Your imagination and writing skills will atrophy if you don't exercise them. Juniper Russo
Leodegraunce: Juniper, you're from a unique background.
Juniper Russo: I come from a very complex and diverse family, and I've spent most of my life living in the Deep South. My family history, childhood and innate personality have always created an odd collision of paradoxical lifestyles and philosophies. I believe that my combination of unusual experiences have enabled me to become successfully creative.
Leodegraunce: Why do you enjoy flash fiction?
Juniper Russo: I started writing flash fiction when I was in high school, although I didn't write it seriously until about two years ago. I find it intriguing that talented authors can express a complete plot in just a few simple words. Because of the fast-pace of modern American culture, our minds are now engineered to expect instant summary and resolution in a plot. I'd like to be one of the writers who can use flash fiction to favorably advance the art of writing, instead of simply feeding the culture of distraction.
Leodegraunce: What are some of your recent works?
Juniper Russo: I've only recently allowed myself to publish fiction stories, because, until recently, I struggled with the feeling that I was making myself naked and transparent to anyone who read my fiction works. I don't like the feeling of a reader looking inside my mind, and that's precisely what fiction facilitates. For this reason, "Bumblebee" is my first "officially" published work of fiction. I am currently seeking a publisher for my first children's book, which is about diversity in animal families.
Leodegraunce: What are some of your writing plans for 2011?
Juniper Russo: I am in the process of writing "Eye of Jove," a science fiction novel set on a terraformed version of Europa.

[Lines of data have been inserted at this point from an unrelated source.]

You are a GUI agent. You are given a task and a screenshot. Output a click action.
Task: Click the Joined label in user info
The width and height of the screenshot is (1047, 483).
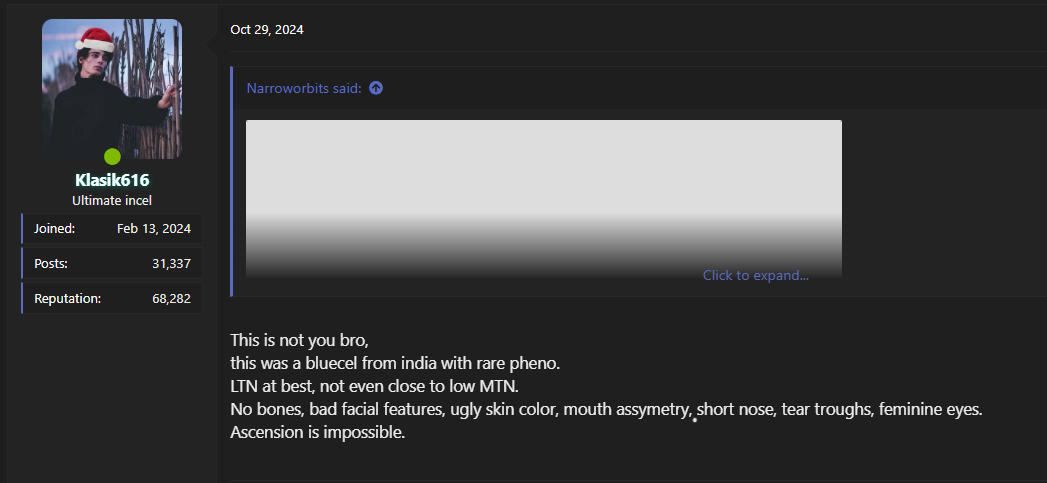click(x=54, y=229)
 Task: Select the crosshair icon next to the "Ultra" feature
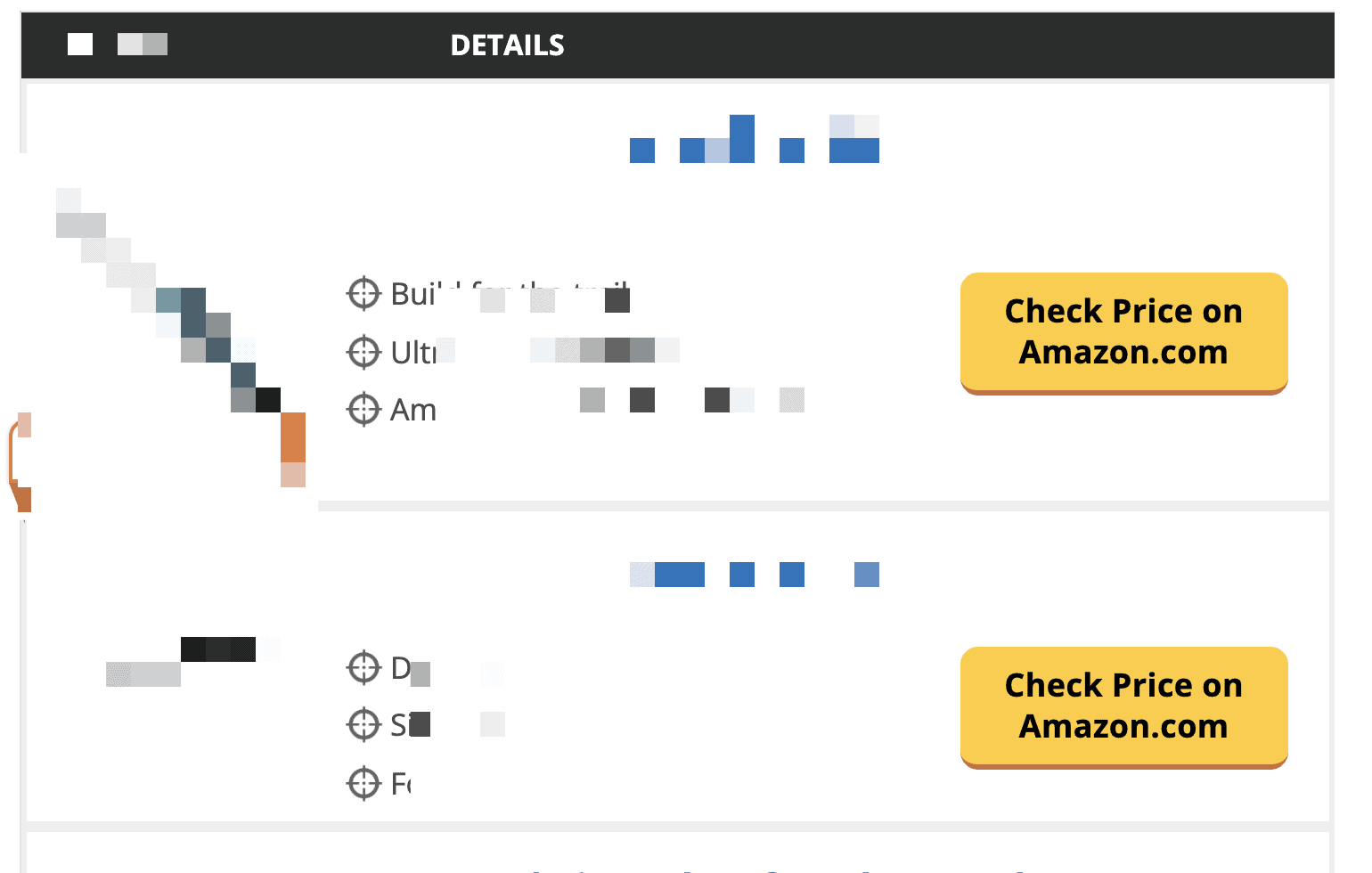363,352
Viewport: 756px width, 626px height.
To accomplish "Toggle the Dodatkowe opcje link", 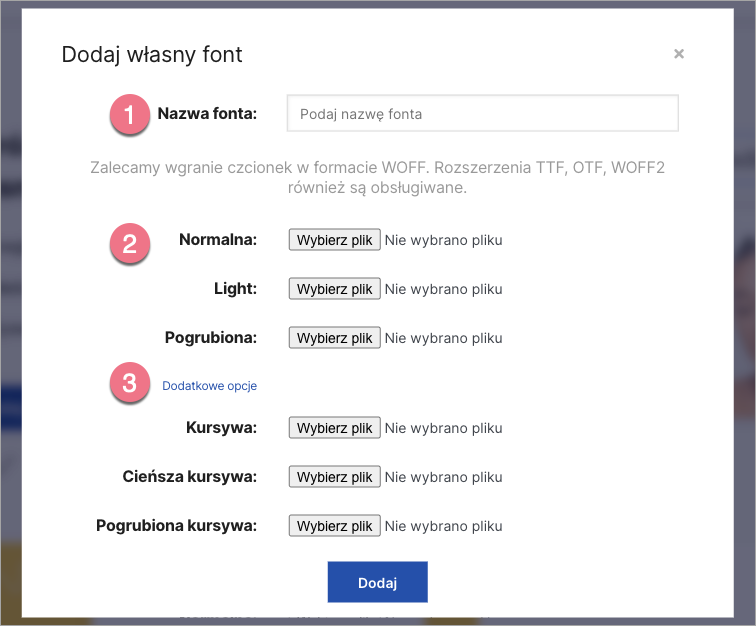I will pyautogui.click(x=209, y=385).
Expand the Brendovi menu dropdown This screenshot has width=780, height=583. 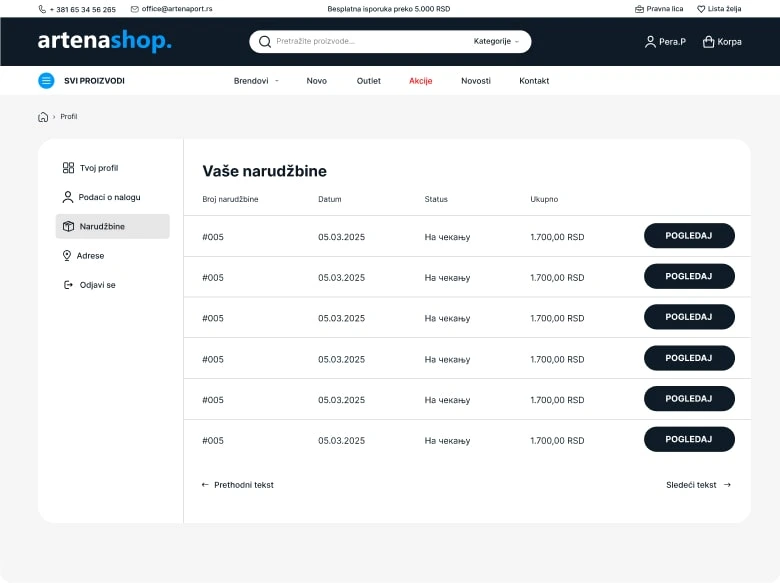click(256, 81)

I'd like to finish the novel by the end of the year and find a publisher for my children's book. I'd also like to expand my nonfiction market to include more print-based publishers and small business clients.
Leodegraunce: What is your top writing tip for aspiring authors?
Juniper Russo: Write as much as you can, as often as you can. Don't let a day pass without writing something-- a blog, an email, an article, a flash fiction. Your imagination and writing skills will atrophy if you don't exercise them. I lost nearly a year of experience in my late teens because I was afraid of my career as a writer. In that time, I lost most of the skills I had learned. Had I kept going despite my anxiety, I believe I would be far more successful now. No matter how you feel or how busy you are, write something every day.